◆ Source passage

----

Lastly, one can assume that the source of the TASD bursts is entirely due to the complicated and not well understood physics of the lightning strikes (which may or may not be recorded by the system on the surface). In addition to many problems with explanation of the observed intensity, timing, clustering features, and geometry, there is an additional problem of the very low observed event rate (which is 10) in comparison with recorded \(\sim 10^4\) number of lightnings in the same area. At the same time the estimated event rate [3] based on assumption that the observed TASD bursts is a result of the AQN-induced events is consistent with observations.

To conclude: we are not aware of any studies which could explain the observed intensity, timing, clustering features, and geometry of the signal in form of the mysterious bursts being produced during initial stage of the lightning as recorded, while proposal [3] naturally explains all these features within AQN framework.

9 Conclusion

As we stated in the Introduction the main goal of the present work is to test the proposal [3] by searching for the radio signals in frequency band \(\nu \in \) (0.5–200) MHz which must be synchronized with the TA bursts. Such test would unambiguously support or refute the proposal (interpreting TA bursts as the AQN events) as the radio signals due to the AQN annihilation events can be easily discriminated from conventional radio pulses which always accompany the thunderstorm. This is precisely the goal of this work: we want to eliminate all common objections which essentially state that a thunderstorm is very complicated systemFootnote 7 such that everything is possible, including TA bursts as a result of flashes. The proposal of the present work is to study the radio signals in frequency band \(\nu \in \) (0.5–200) MHz. The corresponding results would unambiguously answer these rhetoric questions, see Sect. 8 with more comments on this.

Now we summarize the results of our studies. As we argued at the very end of previous Sect. 7 the \({\mathscr {E}}\)-type radiation plays the dominant role in radio emission. The corresponding results have been summarized at the very end of Sect. 5 where it has been argued that the radio pulse can be recorded if proper instruments are designed and built at the TASD site. The pulse must be synchronized with TASD bursts. Such a signal cannot be confused with any other spurious and noise signals as a result of this synchronization. Therefore, observing (not observing) such synchronized signals can confirm, substantiate or refute our proposal. We further argued in Sect. 8 that the AQN-induced radio signals can be easily discriminated from the pulses generated by the thunderstorm lightning events.

----

[Data excerpts]
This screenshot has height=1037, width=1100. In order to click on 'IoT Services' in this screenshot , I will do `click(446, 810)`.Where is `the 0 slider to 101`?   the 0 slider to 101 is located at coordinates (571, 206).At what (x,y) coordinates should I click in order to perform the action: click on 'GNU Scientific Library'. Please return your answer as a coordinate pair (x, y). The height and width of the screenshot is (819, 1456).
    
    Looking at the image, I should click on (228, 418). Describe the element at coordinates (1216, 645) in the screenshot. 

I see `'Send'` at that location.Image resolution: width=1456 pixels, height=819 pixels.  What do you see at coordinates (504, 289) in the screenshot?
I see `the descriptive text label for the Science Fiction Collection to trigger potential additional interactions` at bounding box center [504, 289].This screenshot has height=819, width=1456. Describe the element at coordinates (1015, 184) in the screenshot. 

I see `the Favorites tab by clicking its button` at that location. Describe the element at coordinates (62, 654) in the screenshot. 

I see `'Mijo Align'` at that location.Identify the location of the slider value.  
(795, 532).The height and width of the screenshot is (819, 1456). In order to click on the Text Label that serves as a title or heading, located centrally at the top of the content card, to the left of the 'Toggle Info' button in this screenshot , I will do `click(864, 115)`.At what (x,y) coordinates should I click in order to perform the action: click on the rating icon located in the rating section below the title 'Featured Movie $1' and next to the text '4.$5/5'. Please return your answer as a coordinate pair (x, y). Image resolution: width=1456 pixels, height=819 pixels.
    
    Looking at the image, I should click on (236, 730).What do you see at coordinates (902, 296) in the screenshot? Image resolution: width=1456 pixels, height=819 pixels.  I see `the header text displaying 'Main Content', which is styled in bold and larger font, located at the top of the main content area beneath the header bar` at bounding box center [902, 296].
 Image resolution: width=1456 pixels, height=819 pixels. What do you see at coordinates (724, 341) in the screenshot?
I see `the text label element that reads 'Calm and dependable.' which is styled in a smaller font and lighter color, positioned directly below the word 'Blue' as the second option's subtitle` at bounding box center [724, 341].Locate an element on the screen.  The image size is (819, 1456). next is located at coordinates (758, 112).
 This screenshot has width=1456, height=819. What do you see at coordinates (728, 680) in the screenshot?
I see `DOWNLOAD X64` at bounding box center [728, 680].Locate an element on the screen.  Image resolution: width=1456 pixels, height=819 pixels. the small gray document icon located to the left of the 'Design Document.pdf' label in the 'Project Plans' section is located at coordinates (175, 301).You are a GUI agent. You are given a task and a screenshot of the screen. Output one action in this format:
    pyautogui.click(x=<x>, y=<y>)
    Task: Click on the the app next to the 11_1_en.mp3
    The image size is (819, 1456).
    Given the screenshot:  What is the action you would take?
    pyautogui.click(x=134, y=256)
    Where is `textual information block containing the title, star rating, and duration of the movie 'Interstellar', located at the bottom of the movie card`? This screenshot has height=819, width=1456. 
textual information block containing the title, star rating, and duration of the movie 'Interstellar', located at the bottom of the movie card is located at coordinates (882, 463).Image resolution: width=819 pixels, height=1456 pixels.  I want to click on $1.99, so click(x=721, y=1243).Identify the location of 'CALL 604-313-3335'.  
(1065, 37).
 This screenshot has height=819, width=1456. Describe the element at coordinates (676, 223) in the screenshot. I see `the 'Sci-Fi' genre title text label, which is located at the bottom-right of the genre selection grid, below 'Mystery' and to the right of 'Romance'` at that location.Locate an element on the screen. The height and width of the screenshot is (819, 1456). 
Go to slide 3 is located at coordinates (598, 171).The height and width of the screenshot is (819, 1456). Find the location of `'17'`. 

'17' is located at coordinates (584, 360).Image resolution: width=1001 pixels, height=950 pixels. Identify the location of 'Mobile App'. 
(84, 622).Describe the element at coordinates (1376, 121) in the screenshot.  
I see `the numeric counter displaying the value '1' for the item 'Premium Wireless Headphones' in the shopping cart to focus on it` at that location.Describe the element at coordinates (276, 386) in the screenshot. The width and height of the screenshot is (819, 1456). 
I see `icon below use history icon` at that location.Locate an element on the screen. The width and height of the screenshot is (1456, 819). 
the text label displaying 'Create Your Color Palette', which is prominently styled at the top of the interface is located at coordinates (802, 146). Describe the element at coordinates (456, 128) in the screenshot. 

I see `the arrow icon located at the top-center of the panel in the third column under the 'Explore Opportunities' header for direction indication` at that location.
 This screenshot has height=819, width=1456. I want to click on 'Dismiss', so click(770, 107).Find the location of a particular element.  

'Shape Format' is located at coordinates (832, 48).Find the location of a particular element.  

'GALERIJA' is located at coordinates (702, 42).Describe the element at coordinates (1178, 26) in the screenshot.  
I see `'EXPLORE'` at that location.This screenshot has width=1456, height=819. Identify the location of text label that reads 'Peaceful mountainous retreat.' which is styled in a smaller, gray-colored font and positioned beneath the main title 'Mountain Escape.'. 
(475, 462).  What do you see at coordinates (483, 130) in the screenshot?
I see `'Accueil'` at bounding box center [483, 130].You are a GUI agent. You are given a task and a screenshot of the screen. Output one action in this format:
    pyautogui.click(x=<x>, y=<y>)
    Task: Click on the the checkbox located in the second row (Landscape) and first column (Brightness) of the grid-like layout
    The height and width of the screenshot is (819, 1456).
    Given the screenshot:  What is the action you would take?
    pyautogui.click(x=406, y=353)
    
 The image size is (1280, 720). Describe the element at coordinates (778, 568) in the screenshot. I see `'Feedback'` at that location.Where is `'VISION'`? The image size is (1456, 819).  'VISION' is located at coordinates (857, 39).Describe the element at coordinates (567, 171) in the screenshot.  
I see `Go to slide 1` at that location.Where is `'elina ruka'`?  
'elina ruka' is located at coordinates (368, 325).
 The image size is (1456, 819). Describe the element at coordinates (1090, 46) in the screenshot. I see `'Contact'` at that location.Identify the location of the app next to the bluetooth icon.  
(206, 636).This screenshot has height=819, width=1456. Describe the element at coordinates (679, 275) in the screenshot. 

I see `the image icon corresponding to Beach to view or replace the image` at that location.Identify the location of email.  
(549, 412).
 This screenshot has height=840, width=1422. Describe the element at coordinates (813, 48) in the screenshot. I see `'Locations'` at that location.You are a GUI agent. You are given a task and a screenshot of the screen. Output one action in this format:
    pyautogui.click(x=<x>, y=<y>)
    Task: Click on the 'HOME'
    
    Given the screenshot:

----

◆ Tasks to perform
A. How would you put this sentence from the passage on TASD bursts into Spanish: "The pulse must be synchronized with TASD bursts."?
B. Can you extend the passage on TASD bursts past its final sentence?

◆ Exercise answers
A. El pulso debe estar sincronizado con las ráfagas del TASD.

B.
One should comment here that the strength (26) of the amplitude \(|\mathbf {E}|\) on the level \(20~\hbox {mV}/\hbox {m}\) with the duration time of the radio pulse on the scale \(\sim 0.3\, \upmu \hbox {s}\) could be recorded with existing technology as discussed in [40] in application to thunderstorm lightning events where wide-band radio interferometry (0.1–30 MHz) has been used to detect such short signals with amplitudes of electric field on the level \(10^2~\hbox {mV}/\hbox {m}\), which is very close to what is required for the purposes of the present work. Therefore, the predicted radio signals (26) can be in principle measured if proper instruments are designed and built at the TASD site.

Furthermore, the short radio pulses can be, in principle, recorded by any (sufficiently sensitive) radio telescope outside of the TASD site as the corresponding radio pulses will be emitted in form of the clustering events, similar to TA-bursts. Such clusters of individual short radio pulses can be discriminated from any spurious signals representing the radio noise. It can be also discriminated from radio emission occurring as a result of the thunderstorm lightning events as argued in Sect. 8.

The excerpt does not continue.